Friday, December 30, 2011

EclipseFP and "the future of programming"

Paul Chiusano's essay "The Future Of Programming" has sparkled a lot of debate, for example on Reddit. His points on IDEs remind me somewhat on what Luke Palmer has to say on them. And he's strongly in favor of lazy, statically-typed, functional languages.

I suddenly find myself in a strange (good?) position: as a maintainer of an IDE (ok, plugins) for Haskell, I can somehow participate towards fulfilling that dream. I know, I know, we're far from it, and EclipseFP has not yet reached the ease of use and power of the JDT in Eclipse. But maybe we can achieve success by doing things differently, not by trying to mimic what's already there and anyway applies to a different language.

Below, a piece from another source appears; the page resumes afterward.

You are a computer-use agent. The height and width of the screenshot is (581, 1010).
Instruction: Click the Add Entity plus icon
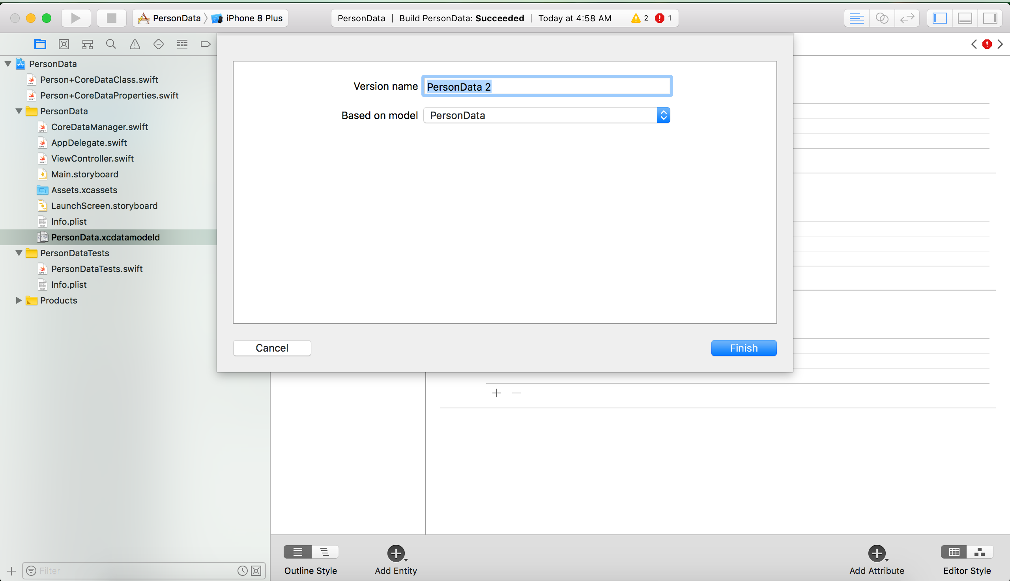395,553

We've already started to take some steps in the right direction: for example, Alejandro is working on a version of scion-browser that stores its data in a database. It's not such a big leap to envision that a lot of information about the developer's projects and modules could be kept in that database, to give accurate and fast searching and refactoring operations. We'll also need to think about providing an editor that is a lot more structured than the standard text-with-foldable-sections editor we have now, but it's not clear now if

  • the benefits of a structured editor justify developing an interface programmers are not used to
  • people would take the plunge even if we could prove tangible benefits

I can already see a clear advantage in having an editor that always force you to have valid code: EclipseFP loses a lot of functionality (thingAtPoint for example doesn't work) if the module you're working on has errors, because the GHC API can provide a lot more info once the module can be analysed correctly. With things like "undefined" and type-directed autocomplete support we could have modules that are always correct. I'm not sure myself that having a compiling module with loads of undefined that fails miserably at run-time is such a great proposition, but hey... In Java, Eclipse let you run a file with errors and only throws a run-time error when you access the incorrect code.

So we'll have to overcome usability and performance issues, deal with GHC limitations and programmers' expectations, but we're in the position to at least try, and see if we can move forward a little bit!

6 comments:

Marek Sieradzki said...

There was a mention of GHC being able to compile incorrect program, displaying warnings and deferring type errors to run time. I wonder how would that be reflected in GHC API.

JP Moresmau said...

Marek, do you have any pointer to that functionality? Thanks.

Boris Lykah said...

It was a feature in branch (which seems to have been removed).

http://www.reddit.com/r/haskell/comments/mwo5p/commit_ghc_fix5624_implement_runtimecoercion/

http://hackage.haskell.org/trac/ghc/ticket/5624

I think I would prefer Java-style editor to structural one. When I start writing a new module, it is convenient for me to keep pseudocode and code snippets in the function body, thus keeping it in non-compilable state for quite long time.

Happy hacking and happy New Year!

JP Moresmau said...

Boris, thanks very much, I wasn't aware of that work. The thing is, we're already calling GHC with the editor contents, so we could probably implement the same algorithm in buildwrapper without touching GHC itself. I'll think about it!

Justin said...

Chris Done posted a video prototyping a structured editor that forces type-correct code. Seemed cumbersome to me (http://chrisdone.com/posts/2011-12-17-concept-for-editing-asts-rather-than-text.html).

If you are not aware of Subtext and Jonathan Edwards, check him out (http://alarmingdevelopment.org/). Now defunct and I don't know that a binary was ever released, but had some good ideas. His paper "No Ifs, Ands or Buts" describes a really cool way of expressing conditional and looping statements graphically.

JP Moresmau said...

Justin, thanks for the pointers, I'll check them out!